From January through September, there was a 2.8 percent overall decline in meat consumption. On average, Swedes consumed 1.8 fewer kilograms of meat through the first nine months of 2018. 
“Market trends, climate considerations, a focus on health and animal ethics are all factors in our current consumption trends,” Jordbruksverket spokesperson Åsa Lannhard Öberg said in a press release
Although eco-conscious Swedes are likely well aware of the enormous carbon footprint of meat production, there may also be a less altruistic reason behind the decline. 
“Meat sales declined in many stores during the summer as a result of the barbecue ban, but consumption is also decreasing longer-term so there we can’t just point to the summer months to explain the decline,” Lannhard Öberg said.
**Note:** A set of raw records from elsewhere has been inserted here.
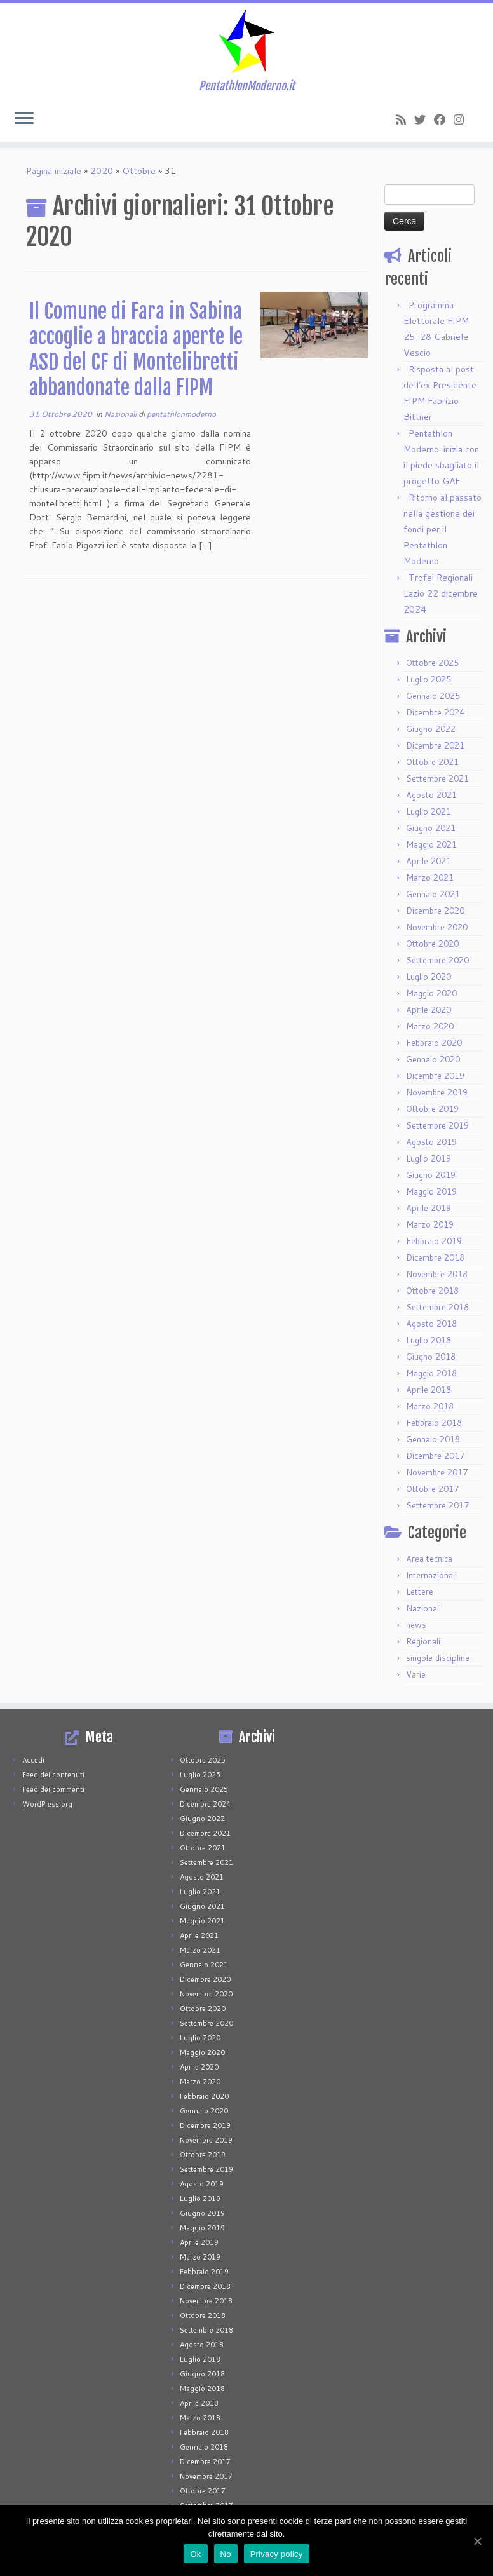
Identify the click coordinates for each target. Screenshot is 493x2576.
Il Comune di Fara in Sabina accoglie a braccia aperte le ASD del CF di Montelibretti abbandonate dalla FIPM (136, 349)
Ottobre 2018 (432, 1290)
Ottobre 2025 (432, 662)
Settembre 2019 (437, 1125)
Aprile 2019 (428, 1208)
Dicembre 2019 (435, 1075)
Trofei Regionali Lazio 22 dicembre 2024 (440, 593)
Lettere (419, 1591)
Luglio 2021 (428, 811)
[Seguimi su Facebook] (444, 119)
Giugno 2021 (431, 828)
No (225, 2554)
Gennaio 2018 (433, 1439)
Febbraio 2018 (434, 1422)
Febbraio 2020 (434, 1042)
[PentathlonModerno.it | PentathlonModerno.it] (246, 41)
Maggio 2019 (431, 1191)
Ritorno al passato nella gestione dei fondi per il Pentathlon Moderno (442, 529)
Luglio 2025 (428, 679)
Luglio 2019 (428, 1158)
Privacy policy (276, 2554)
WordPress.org (47, 1804)
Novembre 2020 (437, 927)
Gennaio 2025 (433, 696)
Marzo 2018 (430, 1406)
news (416, 1624)
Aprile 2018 (428, 1389)
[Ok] (477, 2541)
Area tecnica (429, 1558)
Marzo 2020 (430, 1026)
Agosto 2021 (431, 795)
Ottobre (139, 171)
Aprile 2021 (428, 861)
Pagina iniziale (53, 171)
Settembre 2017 (437, 1505)
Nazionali (121, 414)
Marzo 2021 (430, 877)
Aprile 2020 (428, 1009)
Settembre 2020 (437, 960)
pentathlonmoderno (181, 414)
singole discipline (437, 1658)
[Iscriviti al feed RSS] (405, 119)
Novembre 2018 (437, 1274)
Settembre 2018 (437, 1307)
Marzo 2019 (430, 1224)
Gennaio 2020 (433, 1059)
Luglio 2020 (428, 976)
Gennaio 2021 (433, 894)
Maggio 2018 (431, 1373)
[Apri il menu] (24, 118)
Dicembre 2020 (435, 910)
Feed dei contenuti (53, 1775)
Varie (416, 1674)
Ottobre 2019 (432, 1109)
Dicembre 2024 (435, 712)
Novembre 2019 (437, 1092)
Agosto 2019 (431, 1142)
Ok (195, 2554)
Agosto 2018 (431, 1323)
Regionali (423, 1641)
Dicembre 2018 (435, 1257)
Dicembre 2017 (435, 1455)
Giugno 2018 (431, 1356)
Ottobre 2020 (432, 943)
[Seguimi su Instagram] (463, 119)
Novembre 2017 (437, 1472)
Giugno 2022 (431, 729)
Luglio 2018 (428, 1340)
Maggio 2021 (431, 844)
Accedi (33, 1760)
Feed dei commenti (53, 1789)
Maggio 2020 (431, 993)
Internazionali (431, 1575)
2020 (101, 171)
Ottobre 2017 (432, 1489)
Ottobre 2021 (432, 762)
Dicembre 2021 (435, 745)
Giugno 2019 (431, 1175)
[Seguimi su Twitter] (424, 119)
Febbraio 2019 (434, 1241)
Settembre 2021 (437, 778)
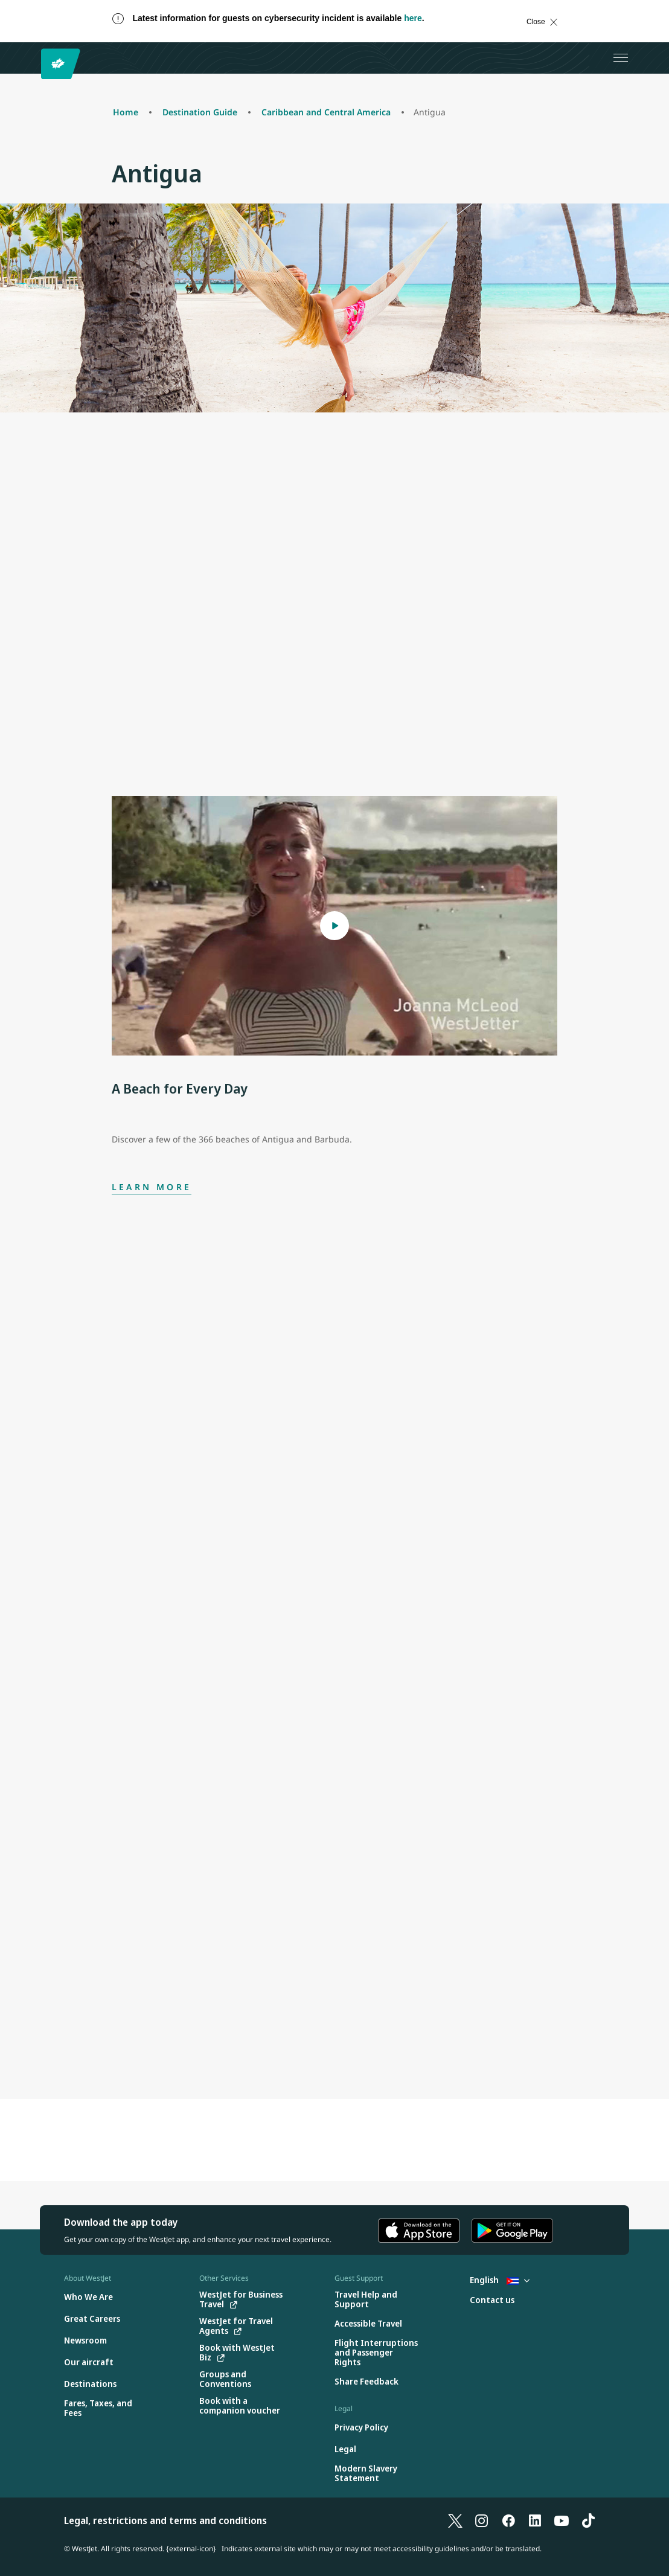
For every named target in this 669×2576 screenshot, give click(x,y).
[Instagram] (482, 2520)
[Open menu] (620, 58)
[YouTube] (561, 2520)
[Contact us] (492, 2300)
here (413, 18)
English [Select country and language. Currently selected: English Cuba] (500, 2280)
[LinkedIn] (535, 2520)
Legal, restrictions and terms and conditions (165, 2520)
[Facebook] (508, 2520)
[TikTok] (588, 2520)
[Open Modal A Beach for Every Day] (334, 926)
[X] (455, 2520)
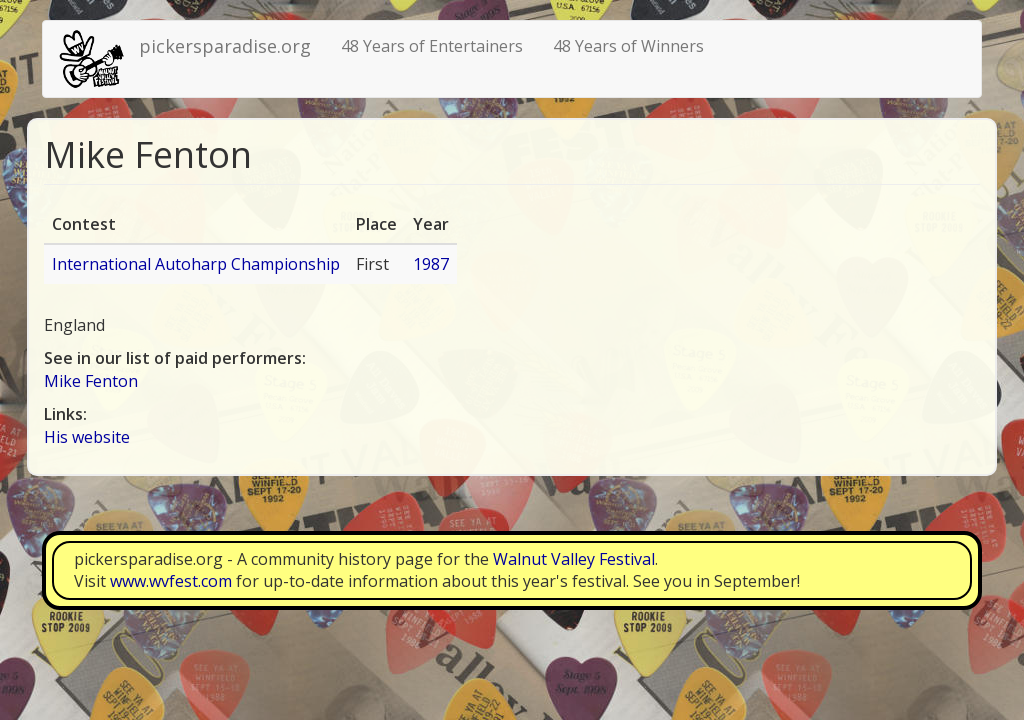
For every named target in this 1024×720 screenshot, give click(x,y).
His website (87, 437)
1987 (431, 264)
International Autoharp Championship (196, 264)
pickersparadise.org (225, 46)
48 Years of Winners (628, 46)
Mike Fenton (91, 381)
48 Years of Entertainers (432, 46)
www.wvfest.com (171, 581)
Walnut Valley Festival (574, 559)
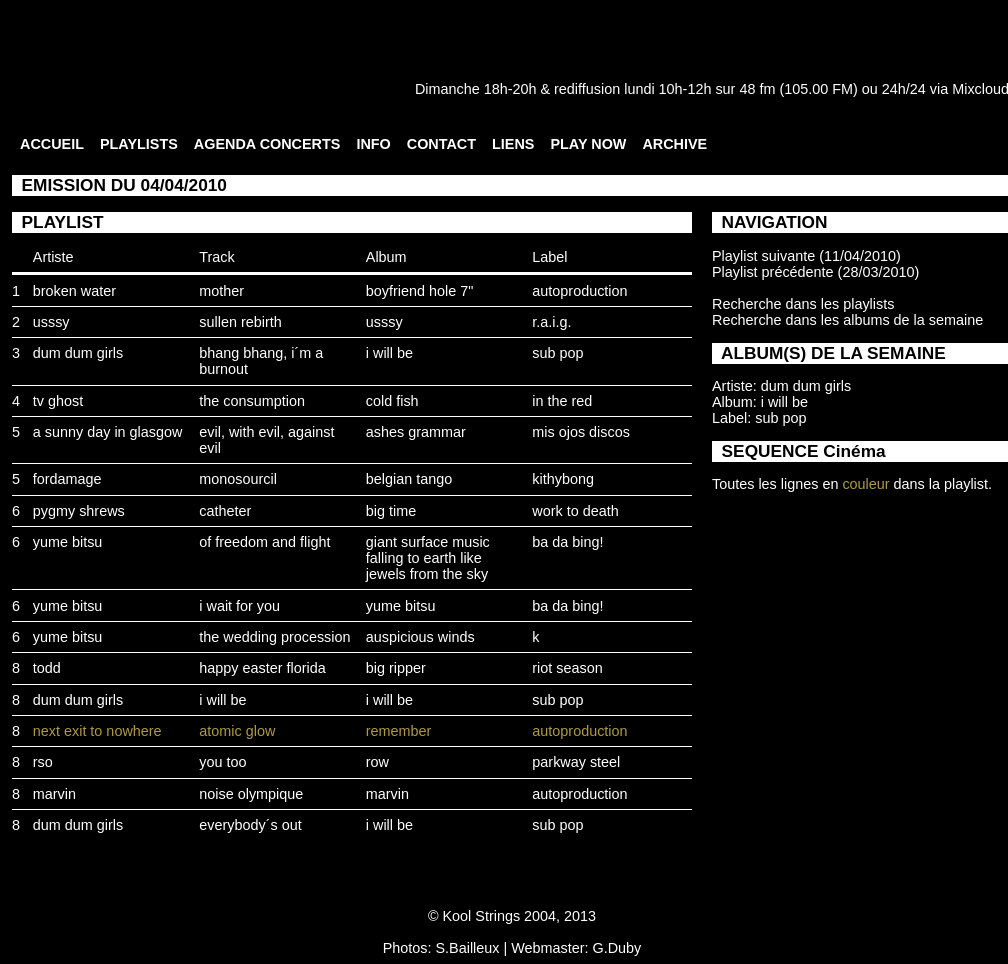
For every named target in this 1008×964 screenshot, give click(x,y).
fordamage (67, 479)
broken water (74, 291)
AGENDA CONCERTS (267, 144)
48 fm (757, 89)
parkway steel (576, 762)
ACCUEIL (52, 144)
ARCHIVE (674, 144)
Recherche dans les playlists (803, 304)
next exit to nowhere (97, 731)
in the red (562, 401)
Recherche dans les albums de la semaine (847, 320)
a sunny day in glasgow (108, 432)
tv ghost (58, 401)
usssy (51, 322)
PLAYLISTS (139, 144)
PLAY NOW (588, 144)
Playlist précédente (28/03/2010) (815, 272)
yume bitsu (68, 542)
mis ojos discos (581, 432)
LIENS (513, 144)
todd (47, 668)
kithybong (563, 479)
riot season (567, 668)
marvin (54, 794)
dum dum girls (78, 353)
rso (43, 762)
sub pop (557, 353)
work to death (575, 511)
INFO (373, 144)
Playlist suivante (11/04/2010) (806, 256)
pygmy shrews (79, 511)
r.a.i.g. (551, 322)
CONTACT (441, 144)
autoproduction (579, 291)
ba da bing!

The summer of 2018 saw Sweden hit by the worst wildfires in more than 50 years, prompting authorities to put in place bans on all kinds of open fire, including barbecues across the country. The majority of those bans were put in place in early summer and lifted by the end of August. 
Increasingly, when Swedes reach for meat products in the supermarket they are placing home-grown products in their carts. Jordbruksverket’s figures showed that demand for Swedish meat and poultry increased significantly. Domestic lamb led the way, with a six percent increase, while Swedish beef increased by 4.4 percent, pork by 3.2 and Swedish poultry by 2.3 percent. 
Lannhard Öberg attributed the increases in Swedish meat and poultry to an increased focus on environmental sustainability, which she said is particularly strong within the Swedish agriculture sector.